Os sinais de alerta, segundo o ator, foram ignorados durante algum tempo. “Tive dor aqui, um mau-estar, e estive assim uma semana. Estive a ‘enfartar’ durante uma semana e o músculo rompeu”, explicou, detalhando como a situação exigiu uma intervenção complexa de um médico espanhol que implantou uma válvula mecânica na mitral. O relato revela a intensidade do drama vivido em silêncio, longe dos olhos do público.

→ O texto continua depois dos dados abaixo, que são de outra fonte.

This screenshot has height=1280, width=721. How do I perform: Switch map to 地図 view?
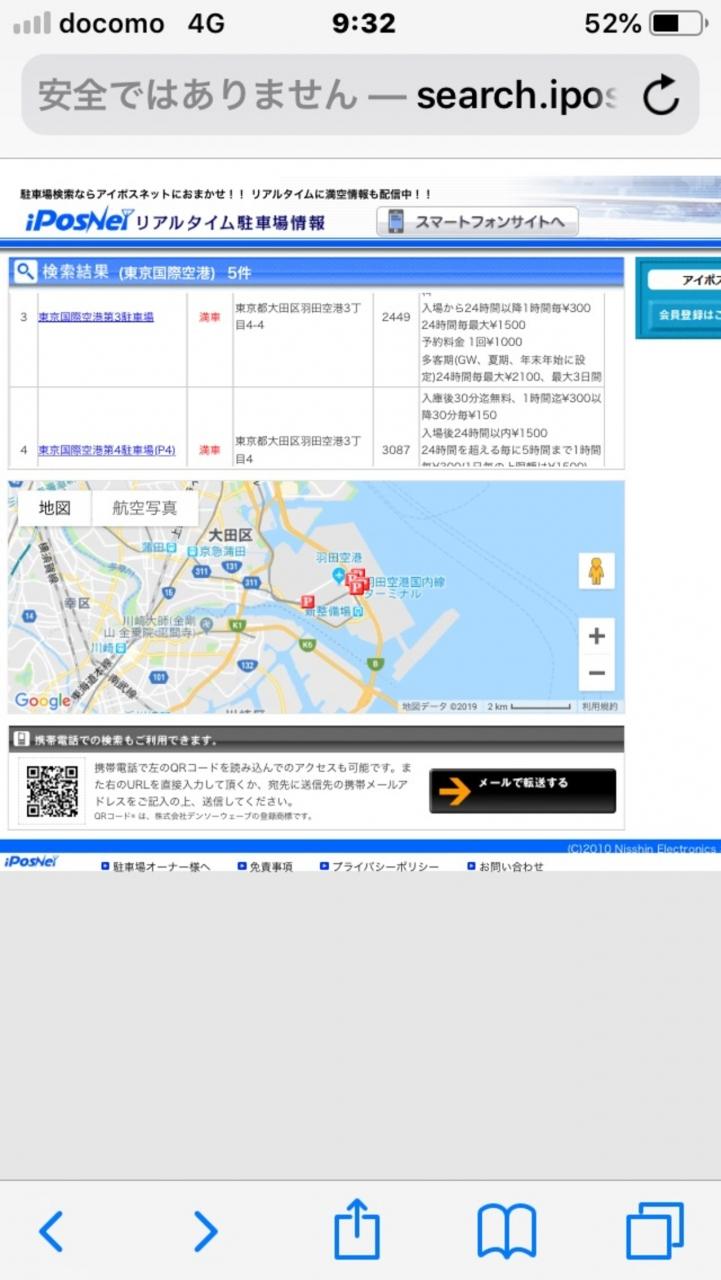(55, 508)
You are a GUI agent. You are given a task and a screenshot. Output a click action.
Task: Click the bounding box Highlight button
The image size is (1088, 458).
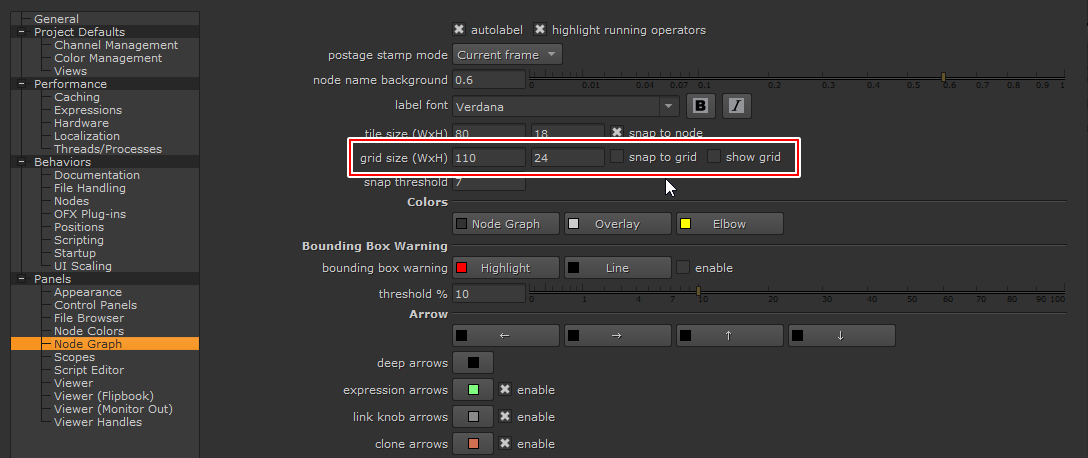tap(506, 268)
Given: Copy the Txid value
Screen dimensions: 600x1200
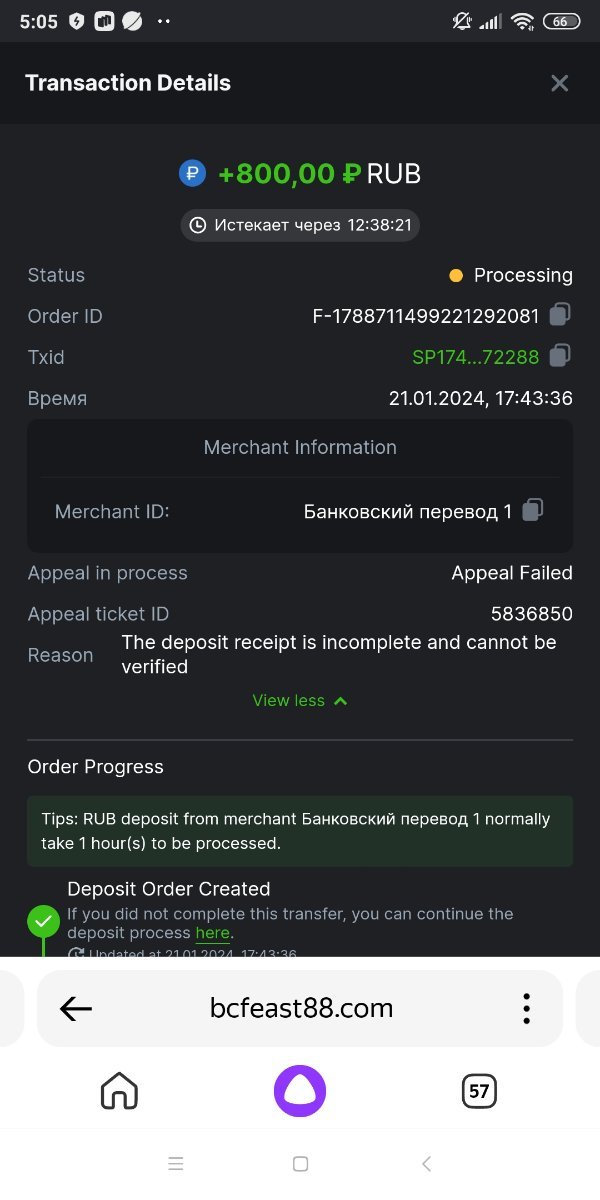Looking at the screenshot, I should [x=560, y=356].
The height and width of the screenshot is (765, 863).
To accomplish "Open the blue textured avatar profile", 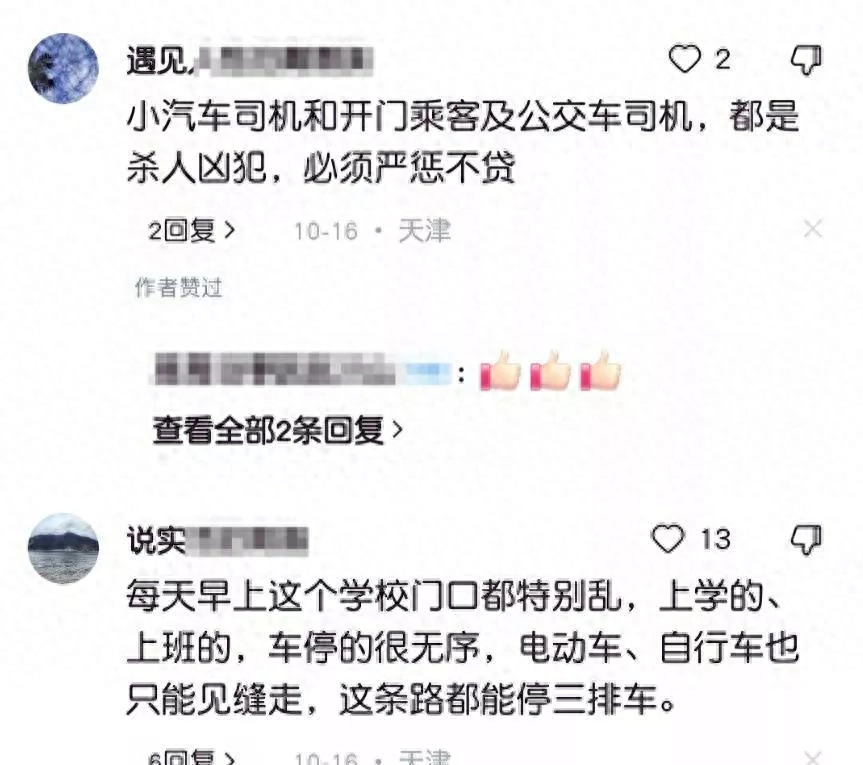I will (x=63, y=68).
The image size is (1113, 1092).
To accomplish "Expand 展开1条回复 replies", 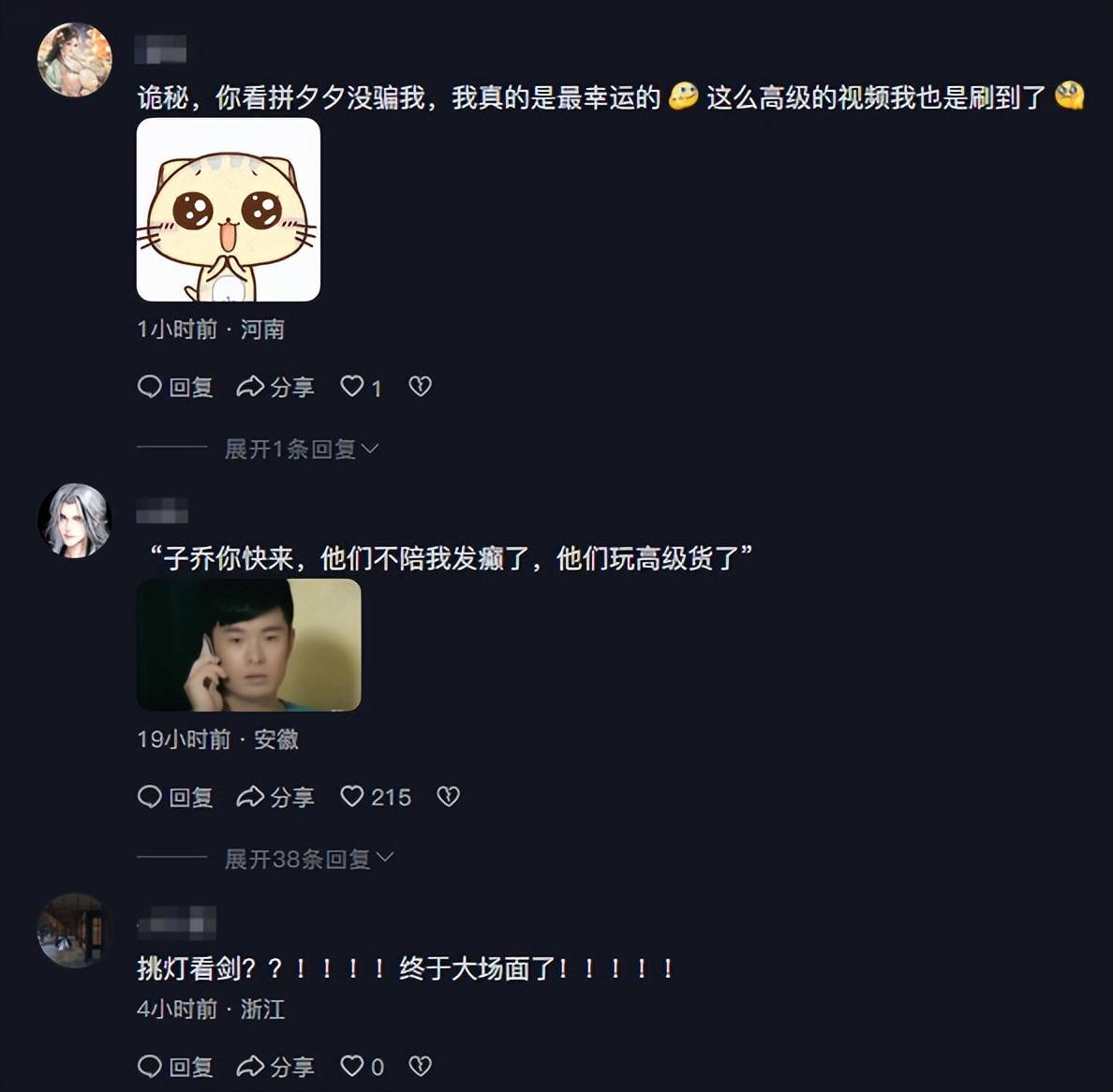I will point(302,449).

Monchique não escondeu que 2025 foi particularmente cruel: “Foi um ano horrível”, disse, recordando a sequência de dois problemas de saúde graves em pouco tempo. “No mesmo ano um enfarte e um AVC, eu acho too much”, acrescentou. Apesar do trauma, o ator encontrou força na ciência médica e no legado familiar, refletindo sobre a morte prematura do pai devido a problemas cardíacos e a sua própria vulnerabilidade, mas também sobre a sorte de ter sobrevivido graças aos avanços da medicina.
Com resiliência e gratidão, Joaquim Monchique garantiu que quer continuar a trabalhar e a viver intensamente, encarando esta fase como um recomeço. Entre a dor e a esperança, o ator mostra ao público não apenas a sua luta, mas também a capacidade de transformar adversidade em energia vital para a vida e carreira, mantendo uma atitude positiva mesmo diante da experiência mais extrema de sua vida.